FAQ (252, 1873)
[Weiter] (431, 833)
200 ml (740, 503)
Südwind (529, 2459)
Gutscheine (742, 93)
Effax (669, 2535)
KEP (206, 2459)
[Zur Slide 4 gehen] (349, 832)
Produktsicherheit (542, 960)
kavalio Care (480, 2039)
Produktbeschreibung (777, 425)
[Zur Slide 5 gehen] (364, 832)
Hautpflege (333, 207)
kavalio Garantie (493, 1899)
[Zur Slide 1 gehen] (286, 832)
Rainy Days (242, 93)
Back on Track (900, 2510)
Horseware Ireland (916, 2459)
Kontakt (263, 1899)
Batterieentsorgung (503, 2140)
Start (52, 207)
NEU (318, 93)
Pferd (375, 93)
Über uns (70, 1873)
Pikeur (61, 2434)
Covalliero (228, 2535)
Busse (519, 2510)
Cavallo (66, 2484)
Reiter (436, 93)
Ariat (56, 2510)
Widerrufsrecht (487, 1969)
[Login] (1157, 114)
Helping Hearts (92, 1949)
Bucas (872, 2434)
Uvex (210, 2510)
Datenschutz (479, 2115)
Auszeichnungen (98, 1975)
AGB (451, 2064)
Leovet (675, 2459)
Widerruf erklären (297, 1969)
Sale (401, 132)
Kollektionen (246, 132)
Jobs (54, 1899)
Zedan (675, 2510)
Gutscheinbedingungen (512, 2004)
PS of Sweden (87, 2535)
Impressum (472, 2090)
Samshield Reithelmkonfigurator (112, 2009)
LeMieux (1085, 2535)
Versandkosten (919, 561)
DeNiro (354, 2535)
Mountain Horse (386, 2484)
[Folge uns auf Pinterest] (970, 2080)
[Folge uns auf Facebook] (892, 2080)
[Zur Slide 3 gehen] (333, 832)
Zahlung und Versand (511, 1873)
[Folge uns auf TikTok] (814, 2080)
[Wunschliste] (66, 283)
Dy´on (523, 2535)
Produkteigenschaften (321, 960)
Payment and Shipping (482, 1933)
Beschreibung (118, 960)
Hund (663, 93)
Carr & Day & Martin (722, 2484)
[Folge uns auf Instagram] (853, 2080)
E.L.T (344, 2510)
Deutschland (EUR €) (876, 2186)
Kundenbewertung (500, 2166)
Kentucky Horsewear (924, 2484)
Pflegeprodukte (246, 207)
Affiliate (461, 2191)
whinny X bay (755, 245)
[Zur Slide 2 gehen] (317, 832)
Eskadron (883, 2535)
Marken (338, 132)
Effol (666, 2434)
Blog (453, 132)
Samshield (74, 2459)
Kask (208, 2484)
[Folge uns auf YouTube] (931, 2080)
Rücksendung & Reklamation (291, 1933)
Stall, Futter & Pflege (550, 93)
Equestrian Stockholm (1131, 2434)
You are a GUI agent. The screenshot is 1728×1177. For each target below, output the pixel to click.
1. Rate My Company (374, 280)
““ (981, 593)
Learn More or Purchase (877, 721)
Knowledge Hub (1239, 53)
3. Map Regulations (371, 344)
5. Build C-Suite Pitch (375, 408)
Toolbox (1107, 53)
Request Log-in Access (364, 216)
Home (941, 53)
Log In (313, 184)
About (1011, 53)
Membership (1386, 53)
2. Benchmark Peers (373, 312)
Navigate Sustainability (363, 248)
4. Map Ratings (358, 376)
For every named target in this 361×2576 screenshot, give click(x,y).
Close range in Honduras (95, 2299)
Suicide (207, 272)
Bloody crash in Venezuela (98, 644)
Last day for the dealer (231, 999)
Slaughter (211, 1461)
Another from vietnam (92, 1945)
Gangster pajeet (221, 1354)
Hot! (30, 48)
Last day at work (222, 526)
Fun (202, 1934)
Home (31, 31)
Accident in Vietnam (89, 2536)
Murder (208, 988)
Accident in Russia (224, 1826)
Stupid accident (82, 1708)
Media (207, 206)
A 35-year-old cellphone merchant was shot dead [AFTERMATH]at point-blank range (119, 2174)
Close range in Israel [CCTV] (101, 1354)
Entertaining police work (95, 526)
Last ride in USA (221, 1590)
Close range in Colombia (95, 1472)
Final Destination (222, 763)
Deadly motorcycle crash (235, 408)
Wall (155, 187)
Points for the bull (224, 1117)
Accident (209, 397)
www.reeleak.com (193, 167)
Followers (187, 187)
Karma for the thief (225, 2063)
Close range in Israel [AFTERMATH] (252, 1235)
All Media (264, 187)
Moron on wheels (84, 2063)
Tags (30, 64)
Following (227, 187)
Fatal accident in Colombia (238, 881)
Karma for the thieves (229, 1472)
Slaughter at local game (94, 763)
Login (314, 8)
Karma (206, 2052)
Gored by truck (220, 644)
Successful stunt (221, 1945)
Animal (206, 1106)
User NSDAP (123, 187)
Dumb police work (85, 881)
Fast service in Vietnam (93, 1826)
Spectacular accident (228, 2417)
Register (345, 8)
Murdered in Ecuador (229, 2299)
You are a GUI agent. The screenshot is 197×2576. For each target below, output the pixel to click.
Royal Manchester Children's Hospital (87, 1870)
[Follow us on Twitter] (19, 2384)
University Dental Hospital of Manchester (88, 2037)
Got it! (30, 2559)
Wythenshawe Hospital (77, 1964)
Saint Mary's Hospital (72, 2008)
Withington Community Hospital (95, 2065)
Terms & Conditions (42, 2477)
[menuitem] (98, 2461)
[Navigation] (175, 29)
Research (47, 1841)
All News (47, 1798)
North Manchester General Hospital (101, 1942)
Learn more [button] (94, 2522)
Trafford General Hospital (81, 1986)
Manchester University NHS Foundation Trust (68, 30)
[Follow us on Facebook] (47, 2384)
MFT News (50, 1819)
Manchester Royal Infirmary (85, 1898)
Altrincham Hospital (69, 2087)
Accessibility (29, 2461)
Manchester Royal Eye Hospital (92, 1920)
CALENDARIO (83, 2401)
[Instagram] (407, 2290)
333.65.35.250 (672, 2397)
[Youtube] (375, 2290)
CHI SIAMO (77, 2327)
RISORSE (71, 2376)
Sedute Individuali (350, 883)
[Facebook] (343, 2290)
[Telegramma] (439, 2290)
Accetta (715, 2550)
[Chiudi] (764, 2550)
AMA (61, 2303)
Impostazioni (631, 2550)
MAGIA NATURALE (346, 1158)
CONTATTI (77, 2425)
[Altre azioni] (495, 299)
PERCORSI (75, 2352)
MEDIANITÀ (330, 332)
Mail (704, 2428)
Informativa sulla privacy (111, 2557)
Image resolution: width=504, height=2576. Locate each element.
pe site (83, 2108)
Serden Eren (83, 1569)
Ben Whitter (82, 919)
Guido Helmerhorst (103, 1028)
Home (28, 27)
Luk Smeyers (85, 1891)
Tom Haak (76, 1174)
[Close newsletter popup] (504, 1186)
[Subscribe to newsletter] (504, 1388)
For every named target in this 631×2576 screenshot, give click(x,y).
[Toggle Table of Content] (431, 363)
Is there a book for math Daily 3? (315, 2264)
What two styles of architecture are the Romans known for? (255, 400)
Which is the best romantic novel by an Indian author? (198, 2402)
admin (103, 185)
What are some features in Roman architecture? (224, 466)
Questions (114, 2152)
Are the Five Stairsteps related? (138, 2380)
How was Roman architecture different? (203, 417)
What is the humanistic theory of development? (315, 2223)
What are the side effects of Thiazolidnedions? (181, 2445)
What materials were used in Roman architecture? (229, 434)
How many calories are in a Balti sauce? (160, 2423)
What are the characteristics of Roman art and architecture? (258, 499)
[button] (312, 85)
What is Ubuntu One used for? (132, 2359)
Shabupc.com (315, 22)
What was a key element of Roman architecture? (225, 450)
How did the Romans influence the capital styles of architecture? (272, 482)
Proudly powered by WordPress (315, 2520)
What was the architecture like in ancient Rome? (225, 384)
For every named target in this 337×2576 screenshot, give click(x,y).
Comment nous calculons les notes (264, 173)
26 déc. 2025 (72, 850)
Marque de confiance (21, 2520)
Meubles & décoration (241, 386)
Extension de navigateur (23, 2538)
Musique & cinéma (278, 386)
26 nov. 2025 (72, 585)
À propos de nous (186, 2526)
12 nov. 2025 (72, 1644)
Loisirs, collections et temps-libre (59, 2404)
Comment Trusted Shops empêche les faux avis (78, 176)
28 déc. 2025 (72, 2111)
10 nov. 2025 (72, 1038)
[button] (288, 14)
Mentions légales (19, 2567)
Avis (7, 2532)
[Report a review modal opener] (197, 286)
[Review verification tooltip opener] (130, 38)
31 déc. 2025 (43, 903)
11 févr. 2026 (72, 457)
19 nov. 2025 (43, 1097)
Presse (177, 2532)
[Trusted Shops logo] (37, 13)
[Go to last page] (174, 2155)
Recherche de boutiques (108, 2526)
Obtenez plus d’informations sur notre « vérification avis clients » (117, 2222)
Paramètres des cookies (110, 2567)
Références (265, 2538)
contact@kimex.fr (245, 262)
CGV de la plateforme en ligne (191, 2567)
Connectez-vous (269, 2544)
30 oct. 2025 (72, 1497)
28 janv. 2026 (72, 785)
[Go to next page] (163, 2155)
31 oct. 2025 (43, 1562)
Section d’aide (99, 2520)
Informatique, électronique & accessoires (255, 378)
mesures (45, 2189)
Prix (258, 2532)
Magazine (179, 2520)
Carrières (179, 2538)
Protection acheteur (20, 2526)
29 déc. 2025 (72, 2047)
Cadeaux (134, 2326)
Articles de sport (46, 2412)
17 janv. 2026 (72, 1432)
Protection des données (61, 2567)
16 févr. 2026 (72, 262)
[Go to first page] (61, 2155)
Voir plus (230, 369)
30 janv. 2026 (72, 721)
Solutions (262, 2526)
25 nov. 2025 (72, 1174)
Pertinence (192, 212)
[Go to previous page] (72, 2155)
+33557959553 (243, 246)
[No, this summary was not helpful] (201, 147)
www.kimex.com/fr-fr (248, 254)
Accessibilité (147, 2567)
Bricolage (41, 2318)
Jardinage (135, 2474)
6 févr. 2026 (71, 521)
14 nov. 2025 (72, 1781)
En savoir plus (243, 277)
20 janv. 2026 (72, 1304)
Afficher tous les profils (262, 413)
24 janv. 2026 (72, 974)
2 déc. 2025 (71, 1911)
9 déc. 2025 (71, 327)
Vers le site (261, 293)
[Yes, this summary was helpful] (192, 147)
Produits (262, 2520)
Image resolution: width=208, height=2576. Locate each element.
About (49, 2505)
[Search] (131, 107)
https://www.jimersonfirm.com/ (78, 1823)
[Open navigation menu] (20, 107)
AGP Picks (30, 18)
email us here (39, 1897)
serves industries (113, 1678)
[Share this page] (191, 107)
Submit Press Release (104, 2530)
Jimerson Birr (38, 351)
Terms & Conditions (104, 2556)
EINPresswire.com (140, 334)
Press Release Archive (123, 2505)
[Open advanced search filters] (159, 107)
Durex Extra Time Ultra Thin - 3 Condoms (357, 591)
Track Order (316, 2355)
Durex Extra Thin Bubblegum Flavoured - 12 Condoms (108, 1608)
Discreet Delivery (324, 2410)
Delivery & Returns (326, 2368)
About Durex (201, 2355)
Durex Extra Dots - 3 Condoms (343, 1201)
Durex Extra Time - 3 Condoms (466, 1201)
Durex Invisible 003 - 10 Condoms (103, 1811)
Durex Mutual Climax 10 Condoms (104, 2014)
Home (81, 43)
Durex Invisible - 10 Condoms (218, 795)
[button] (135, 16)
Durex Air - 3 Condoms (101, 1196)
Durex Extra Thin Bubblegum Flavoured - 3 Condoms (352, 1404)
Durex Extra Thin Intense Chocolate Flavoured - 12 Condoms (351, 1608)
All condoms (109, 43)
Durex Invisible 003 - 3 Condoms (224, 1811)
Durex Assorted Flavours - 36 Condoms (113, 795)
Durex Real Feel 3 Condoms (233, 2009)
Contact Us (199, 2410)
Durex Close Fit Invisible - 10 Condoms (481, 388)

__EXERCISE AIM__:
Reproduce word for word the material above, starting with the line that has "Solutions (262, 2526)" and stopping after the line that has "Delivery & Returns (326, 2368)".

__ANSWER SECTION__:
Solutions (262, 2526)
25 nov. 2025 (72, 1174)
Pertinence (192, 212)
[Go to previous page] (72, 2155)
+33557959553 (243, 246)
[No, this summary was not helpful] (201, 147)
www.kimex.com/fr-fr (248, 254)
Accessibilité (147, 2567)
Bricolage (41, 2318)
Jardinage (135, 2474)
6 févr. 2026 (71, 521)
14 nov. 2025 (72, 1781)
En savoir plus (243, 277)
20 janv. 2026 (72, 1304)
Afficher tous les profils (262, 413)
24 janv. 2026 (72, 974)
2 déc. 2025 (71, 1911)
9 déc. 2025 (71, 327)
Vers le site (261, 293)
[Yes, this summary was helpful] (192, 147)
Produits (262, 2520)
Image resolution: width=208, height=2576. Locate each element.
About (49, 2505)
[Search] (131, 107)
https://www.jimersonfirm.com/ (78, 1823)
[Open navigation menu] (20, 107)
AGP Picks (30, 18)
email us here (39, 1897)
serves industries (113, 1678)
[Share this page] (191, 107)
Submit Press Release (104, 2530)
Jimerson Birr (38, 351)
Terms & Conditions (104, 2556)
EINPresswire.com (140, 334)
Press Release Archive (123, 2505)
[Open advanced search filters] (159, 107)
Durex Extra Time Ultra Thin - 3 Condoms (357, 591)
Track Order (316, 2355)
Durex Extra Thin Bubblegum Flavoured - 12 Condoms (108, 1608)
Discreet Delivery (324, 2410)
Delivery & Returns (326, 2368)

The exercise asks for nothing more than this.